How can you tell from decompiled optimized code? Not saying you can't, just interested. Haven't read much decompiled.




The compiler can't really change things like the class hierarchy, and a lot of the more interesting optimizations are done at runtime.


Right. If you're coming from a C background, you'd be amazed how much information from the source is preserved in a Java .class file. To my knowledge, C++ turns into a binary blob, and a lot of magic can happen along the way. But Java turns into a slightly more machine-readable version of Java. A lot of the structure in the code is actually directly meaningful to the JVM. All the details of the object -- its variable names and types, its methods and their signatures, the class hierarchy, even sometimes the line number in the original source code -- is still there. The preservation is so complete that it has been said all Java programs are essentially open source (the sort of thing people would normally say about, say, Javascript).
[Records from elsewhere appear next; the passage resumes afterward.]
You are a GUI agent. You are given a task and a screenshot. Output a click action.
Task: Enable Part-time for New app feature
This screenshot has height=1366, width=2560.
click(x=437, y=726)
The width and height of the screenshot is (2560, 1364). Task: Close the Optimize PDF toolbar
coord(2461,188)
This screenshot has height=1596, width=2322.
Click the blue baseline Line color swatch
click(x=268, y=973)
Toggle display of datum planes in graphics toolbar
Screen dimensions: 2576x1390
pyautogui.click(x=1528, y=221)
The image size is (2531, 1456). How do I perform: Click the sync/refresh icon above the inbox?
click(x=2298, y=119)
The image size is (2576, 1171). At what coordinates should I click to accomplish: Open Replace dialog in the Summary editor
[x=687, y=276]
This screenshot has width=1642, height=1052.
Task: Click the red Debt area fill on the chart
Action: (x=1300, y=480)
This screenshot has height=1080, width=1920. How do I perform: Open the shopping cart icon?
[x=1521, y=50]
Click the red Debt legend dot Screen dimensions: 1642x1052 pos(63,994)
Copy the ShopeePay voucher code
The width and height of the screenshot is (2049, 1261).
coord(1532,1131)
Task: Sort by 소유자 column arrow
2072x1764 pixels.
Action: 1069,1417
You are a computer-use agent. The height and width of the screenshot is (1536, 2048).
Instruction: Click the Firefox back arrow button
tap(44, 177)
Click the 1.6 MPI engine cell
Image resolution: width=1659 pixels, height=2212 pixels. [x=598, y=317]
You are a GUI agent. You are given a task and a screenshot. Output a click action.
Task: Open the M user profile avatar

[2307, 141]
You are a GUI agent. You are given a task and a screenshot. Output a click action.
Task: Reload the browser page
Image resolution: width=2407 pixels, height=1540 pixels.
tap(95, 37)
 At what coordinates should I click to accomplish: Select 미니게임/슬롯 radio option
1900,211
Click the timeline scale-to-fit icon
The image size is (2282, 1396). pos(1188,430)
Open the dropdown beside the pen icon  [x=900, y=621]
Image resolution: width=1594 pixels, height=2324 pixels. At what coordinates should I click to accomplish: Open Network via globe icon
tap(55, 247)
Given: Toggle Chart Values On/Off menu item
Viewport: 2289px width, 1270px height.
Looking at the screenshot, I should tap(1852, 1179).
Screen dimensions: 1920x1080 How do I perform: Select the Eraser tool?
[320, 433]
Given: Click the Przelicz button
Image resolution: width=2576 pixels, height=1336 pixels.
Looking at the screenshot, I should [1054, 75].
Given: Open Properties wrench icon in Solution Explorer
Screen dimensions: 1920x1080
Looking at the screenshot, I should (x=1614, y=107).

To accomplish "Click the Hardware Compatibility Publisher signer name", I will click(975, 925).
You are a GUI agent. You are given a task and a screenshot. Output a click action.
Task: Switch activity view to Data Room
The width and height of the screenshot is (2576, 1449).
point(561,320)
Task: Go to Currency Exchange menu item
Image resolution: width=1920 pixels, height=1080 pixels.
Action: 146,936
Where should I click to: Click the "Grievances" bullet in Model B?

Now, last time I played with Minecraft, it had been run through an obfuscator as well, so some of that doesn't apply. In particular, the variable and method names have been reduced to gibberish, and I don't know what sort of monkey business might have occured around inlining constants.

But macro structure doesn't change. In Java, given the way .class files work, it really can't change. And that's where a lot of the abstraction in a project lives. The class hierarchy is still there. Use of interfaces is still there. How you organize data, how you manufacture objects, which function calls which function, it's all still there. Even little things, like whether your functions return objects, enumerations, or magic numbers, is unchanged.

Even in decompiled code, even right at the start, you can blur your eyes, and at a glance you'll see either a lot of little functions or a few big ones, a lot of little classes or a few big ones, a lot of inheritance relationships through abstract classes or a few simple ones.